そして、懲戒処分の規定があることで、不祥事の抑止効果にもつながります。
(4)さらに、近年は多様な働き方の意識が高まっていることもあり、副業を希望する従業員もいます。
個人は自由に職業を選択できる権利を持ちますので副業を行うことは法律に違反しません。
しかし、副業により長時間労働となり、本業の業務に支障が出てしまっては本末転倒です。
就業規則で規定することで、一定の場合従業員の副業を禁止することが可能となります。

2 就業規則の周知
就業規則は作成するだけではなく、従業員に周知する必要があります。
具体的には常時各作業場の見やすい場所へ掲示、又は備え付けること、書面を労働者に交付すること等で適切に周知することが必要となります。

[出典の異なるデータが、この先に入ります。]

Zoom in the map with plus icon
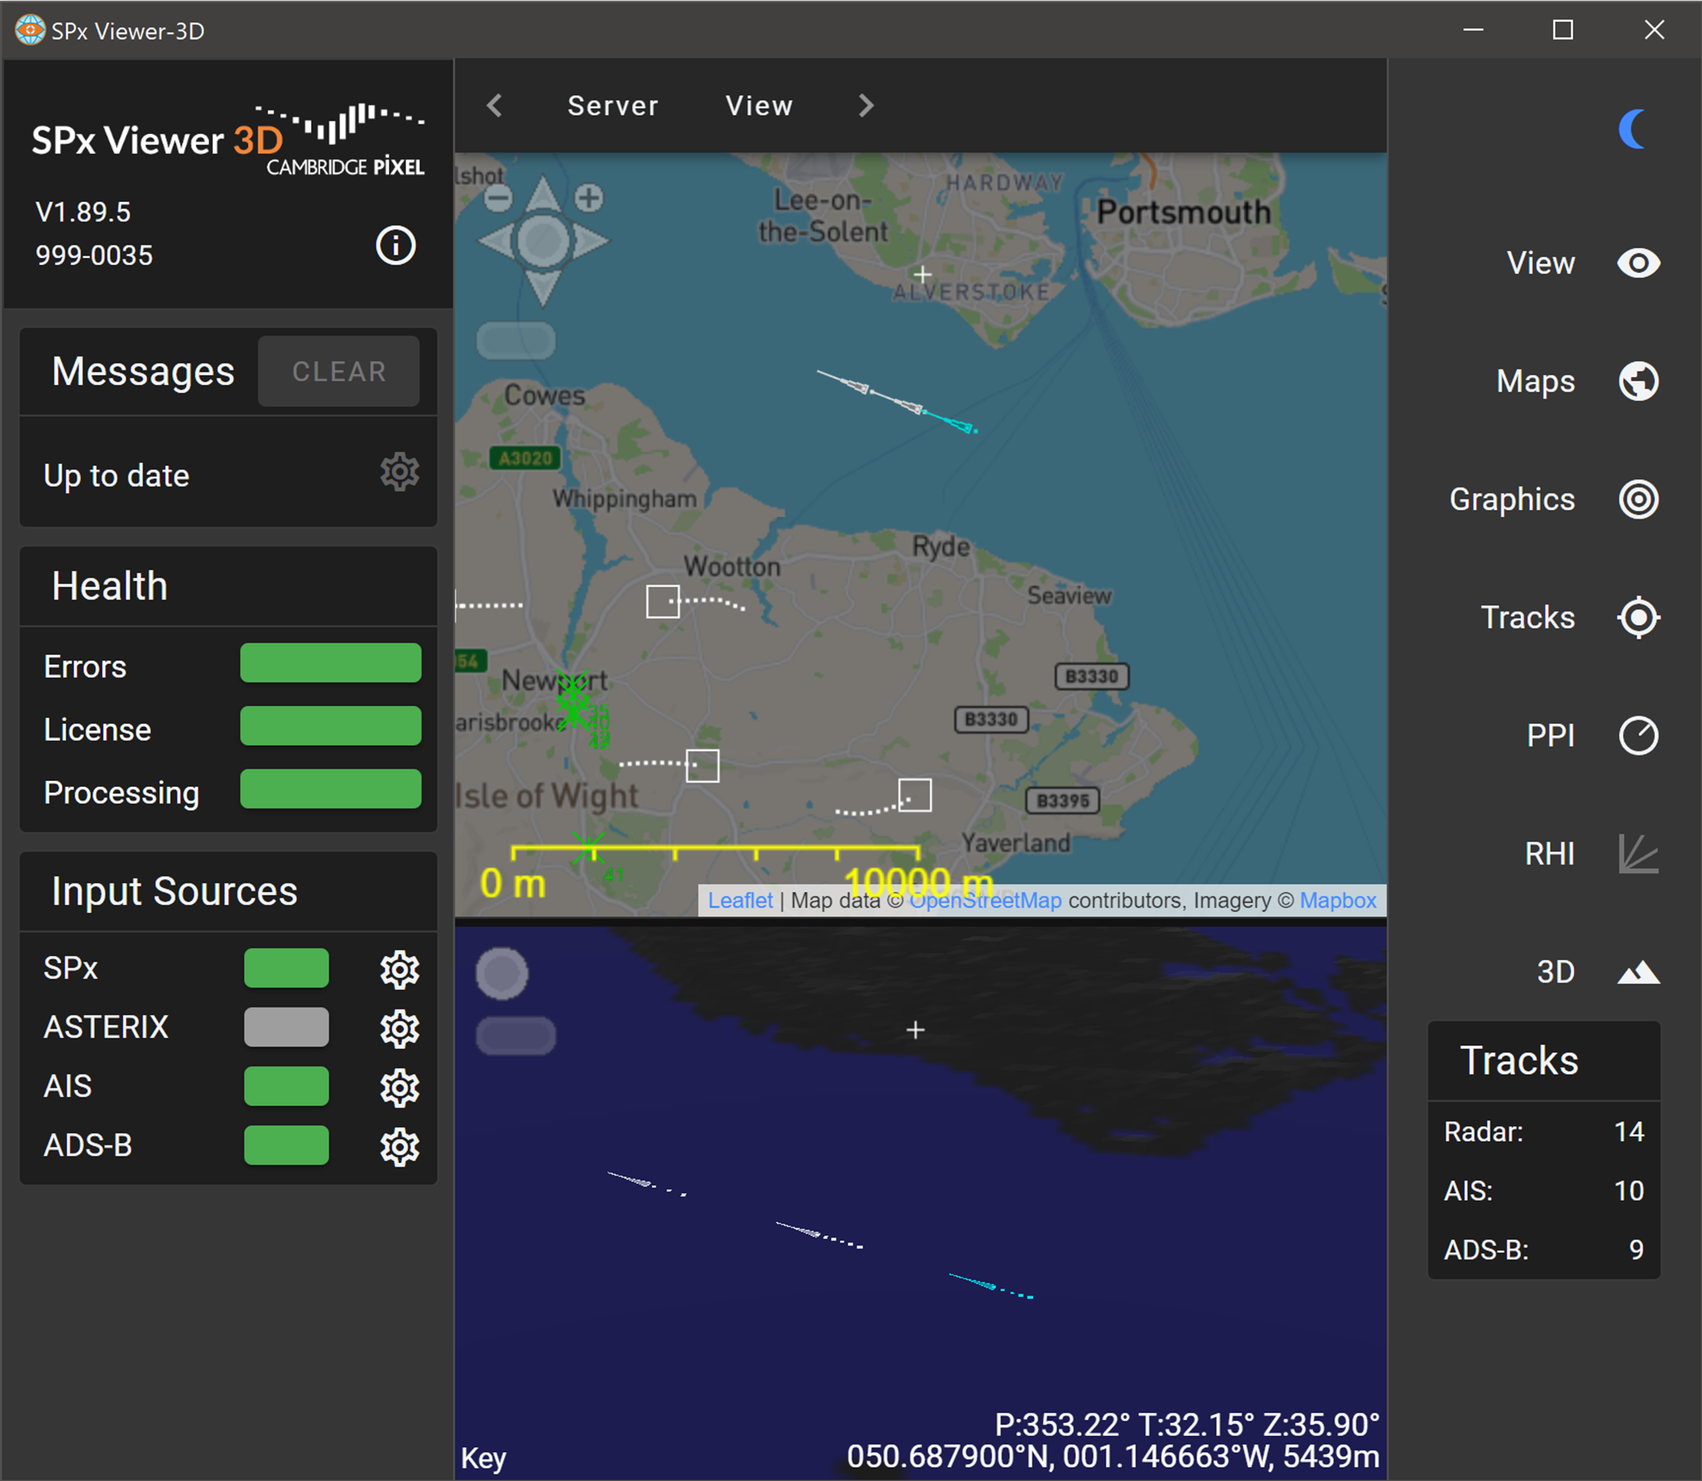This screenshot has width=1702, height=1481. (x=588, y=198)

もし、従業員に周知していなかった場合は、就業規則に基づき従業員に対して懲戒処分等をすることができなくなってしまいます。
3 個別労働契約を締結する際の注意
個別の従業員と労働契約を結ぶ際には、就業規則よりも従業員に不利な条項は原則として無効となります。
そのため、個別の従業員の労働契約を締結する際には就業規則を確認した上で内容を決めていく必要があります。
4 就業規則の変更
就業規則は、事業環境の変化や法改正にあわせて変更していくべきです。
特に会社の実態にあっていない就業規則は変更する必要性が高いです。
就業規則の変更のためには、その就業規則を適用する事業場に労働者の過半数で組織する労働組合がある場合においてはその労働組合の、労働者の過半数で組織する労働組合がない場合においては労働者の過半数を代表する者の意見を聴くことが必要となります。
そして、この意見を聴く過半数を代表する者の選定については、その代表者を会社が指名することはできず、立候補等によるものでないと要件を満たさず変更が無効となるおそれもありますので注意が必要です。
また、賃金水準を下げる等、従業員に不利益となる内容に変更する場合には、原則として各従業員の同意が必要となり、合理的な理由が認められるような特別な場合でない限り、原則として一方的な変更は認められないことにも注意が必要です。
5 まとめ
このように、企業にとって、就業規則をきちんと整備し、適宜見直していくことは有益です。
トラブル防止という観点だけでなく、良好な職場環境を維持することで、労使双方にとって働きやすく人が集まる職場を作っていくことが重要です。